Stored records:
[Start of section]
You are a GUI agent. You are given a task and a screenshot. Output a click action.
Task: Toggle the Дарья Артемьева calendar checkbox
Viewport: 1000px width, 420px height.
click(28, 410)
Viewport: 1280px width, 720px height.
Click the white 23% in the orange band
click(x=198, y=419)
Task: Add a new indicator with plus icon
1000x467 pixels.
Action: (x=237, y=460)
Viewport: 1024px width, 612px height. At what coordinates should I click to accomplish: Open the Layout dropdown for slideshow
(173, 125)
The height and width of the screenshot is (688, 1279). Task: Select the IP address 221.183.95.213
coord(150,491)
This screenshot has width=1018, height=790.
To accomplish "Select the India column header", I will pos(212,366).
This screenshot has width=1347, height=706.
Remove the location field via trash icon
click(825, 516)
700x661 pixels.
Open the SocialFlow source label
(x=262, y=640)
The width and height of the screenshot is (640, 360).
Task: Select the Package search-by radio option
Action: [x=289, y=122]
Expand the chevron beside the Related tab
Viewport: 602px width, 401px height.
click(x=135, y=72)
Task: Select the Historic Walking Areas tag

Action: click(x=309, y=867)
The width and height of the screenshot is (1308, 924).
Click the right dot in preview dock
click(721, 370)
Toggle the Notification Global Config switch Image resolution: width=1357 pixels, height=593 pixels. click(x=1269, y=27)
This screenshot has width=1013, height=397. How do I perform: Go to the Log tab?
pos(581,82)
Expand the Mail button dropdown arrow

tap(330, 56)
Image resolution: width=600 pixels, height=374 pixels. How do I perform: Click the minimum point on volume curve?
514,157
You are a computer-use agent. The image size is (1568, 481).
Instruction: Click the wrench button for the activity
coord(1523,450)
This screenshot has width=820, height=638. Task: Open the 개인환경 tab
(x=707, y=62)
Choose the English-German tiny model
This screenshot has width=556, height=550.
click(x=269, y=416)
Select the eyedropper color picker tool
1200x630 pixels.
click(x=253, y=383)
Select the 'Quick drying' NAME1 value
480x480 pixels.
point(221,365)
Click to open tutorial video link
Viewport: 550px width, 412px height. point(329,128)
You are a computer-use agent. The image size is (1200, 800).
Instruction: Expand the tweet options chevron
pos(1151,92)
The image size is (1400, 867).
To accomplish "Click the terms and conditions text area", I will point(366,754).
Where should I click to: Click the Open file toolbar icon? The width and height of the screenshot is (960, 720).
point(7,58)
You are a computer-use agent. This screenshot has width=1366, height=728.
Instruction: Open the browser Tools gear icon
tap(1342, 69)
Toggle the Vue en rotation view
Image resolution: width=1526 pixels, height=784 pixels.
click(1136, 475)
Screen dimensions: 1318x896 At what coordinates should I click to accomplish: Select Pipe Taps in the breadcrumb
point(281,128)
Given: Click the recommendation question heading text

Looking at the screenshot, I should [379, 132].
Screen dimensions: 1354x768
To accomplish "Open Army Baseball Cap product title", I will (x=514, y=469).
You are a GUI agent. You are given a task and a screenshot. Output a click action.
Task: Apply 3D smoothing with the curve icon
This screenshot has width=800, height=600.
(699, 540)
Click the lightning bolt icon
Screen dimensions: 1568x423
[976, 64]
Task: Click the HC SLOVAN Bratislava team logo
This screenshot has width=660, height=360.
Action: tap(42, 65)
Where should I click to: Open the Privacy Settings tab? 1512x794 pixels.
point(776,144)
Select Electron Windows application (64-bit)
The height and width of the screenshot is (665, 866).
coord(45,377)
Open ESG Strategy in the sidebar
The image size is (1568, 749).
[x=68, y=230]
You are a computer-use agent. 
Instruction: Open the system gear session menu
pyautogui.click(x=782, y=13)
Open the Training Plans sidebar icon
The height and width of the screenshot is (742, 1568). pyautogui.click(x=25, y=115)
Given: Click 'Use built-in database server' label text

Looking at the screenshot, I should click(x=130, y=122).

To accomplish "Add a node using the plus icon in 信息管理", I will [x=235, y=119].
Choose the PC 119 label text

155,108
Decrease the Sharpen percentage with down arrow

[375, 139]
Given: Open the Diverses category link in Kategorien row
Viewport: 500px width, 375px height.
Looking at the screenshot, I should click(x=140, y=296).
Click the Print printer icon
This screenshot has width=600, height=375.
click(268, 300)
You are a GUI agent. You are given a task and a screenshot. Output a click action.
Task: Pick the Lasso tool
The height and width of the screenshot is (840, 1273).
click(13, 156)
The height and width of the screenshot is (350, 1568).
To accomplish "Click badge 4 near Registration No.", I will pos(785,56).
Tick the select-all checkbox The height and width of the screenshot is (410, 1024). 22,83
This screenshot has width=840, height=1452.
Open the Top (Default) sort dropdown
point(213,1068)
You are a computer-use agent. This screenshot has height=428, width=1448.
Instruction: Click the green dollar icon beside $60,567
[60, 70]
[End of section]
## WHAT YOU WILL DO
Please go line by line through the records above, copying each one that holds the string "computer".

## SOLUTION FOR THIS EXERCISE
You are a computer-use agent. The image size is (1568, 481).
You are a computer-use agent. The image size is (1200, 800).
You are a computer-use agent. This screenshot has width=1366, height=728.
You are a computer-use agent. 
You are a computer-use agent. This screenshot has height=428, width=1448.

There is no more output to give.